> [Brano proposto]:
++++++++++++++++++++

Il mito dei semiconduttori e la verità nascosta: non è l’elettronica a scatenare la possibile guerra, ma la geografia e il prestigio imperiale

  Oggi si ripete ossessivamente che Taiwan sia importante perché produce il 60% dei semiconduttori mondiali. È il racconto dominante, insegnato nei corsi di economia e geopolitica, ribadito dai media, accompagnato dal fascino che l’inglese e l’industria hi-tech esercitano sulle menti contemporanee. Secondo questa visione, non sarebbe la posizione dell’isola o il prestigio strategico a contare, bensì i chip. Ma questa è una costruzione posticcia, frutto di un’interpretazione economicistica e di marketing geopolitico. I fatti storici sono lì a smentire questa narrazione semplificata: Stati Uniti e Cina si sono già scontrati intorno a Taiwan in passato, più volte. Negli anni Cinquanta si sparavano cannonate nello Stretto di Formosa, negli anni Novanta la tensione è esplosa di nuovo, e in quelle epoche Taiwan non era il produttore di chip che è oggi.

++++++++++++++++++++

> [Estratto dei dati]:
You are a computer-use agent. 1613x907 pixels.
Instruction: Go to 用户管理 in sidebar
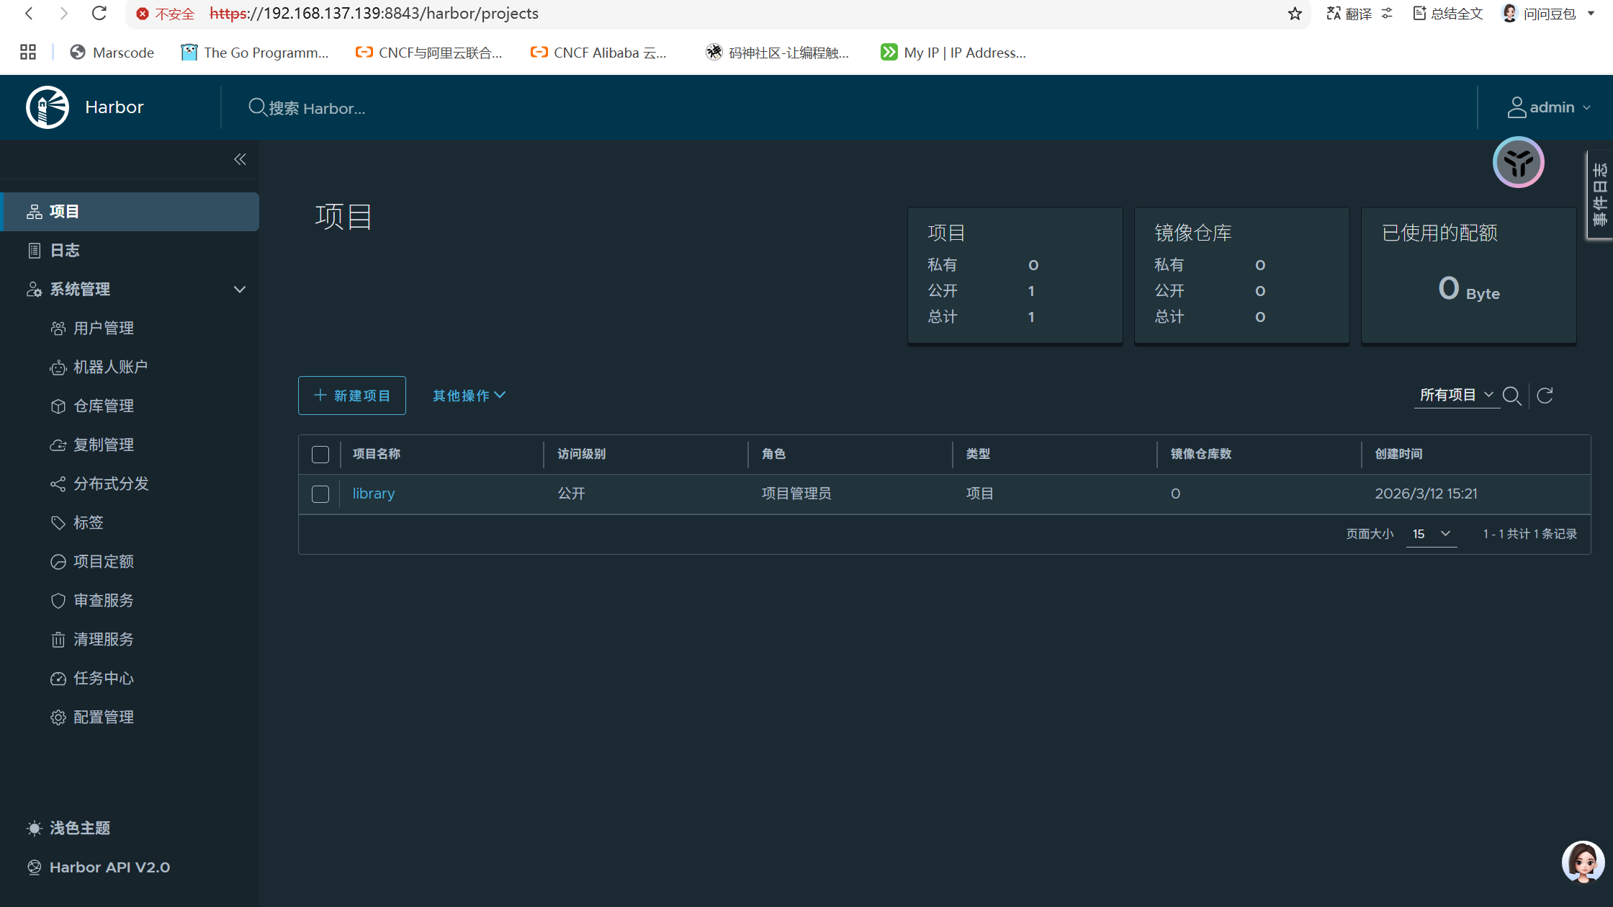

++++++++++++++++++++

> [Consegna dell'esercizio]: Trascrivi parola per parola il passo del brano su Taiwan e i semiconduttori che va da "Oggi si ripete" a "che è oggi.", estremi inclusi.

> [Soluzione scritta]:
Oggi si ripete ossessivamente che Taiwan sia importante perché produce il 60% dei semiconduttori mondiali. È il racconto dominante, insegnato nei corsi di economia e geopolitica, ribadito dai media, accompagnato dal fascino che l’inglese e l’industria hi-tech esercitano sulle menti contemporanee. Secondo questa visione, non sarebbe la posizione dell’isola o il prestigio strategico a contare, bensì i chip. Ma questa è una costruzione posticcia, frutto di un’interpretazione economicistica e di marketing geopolitico. I fatti storici sono lì a smentire questa narrazione semplificata: Stati Uniti e Cina si sono già scontrati intorno a Taiwan in passato, più volte. Negli anni Cinquanta si sparavano cannonate nello Stretto di Formosa, negli anni Novanta la tensione è esplosa di nuovo, e in quelle epoche Taiwan non era il produttore di chip che è oggi.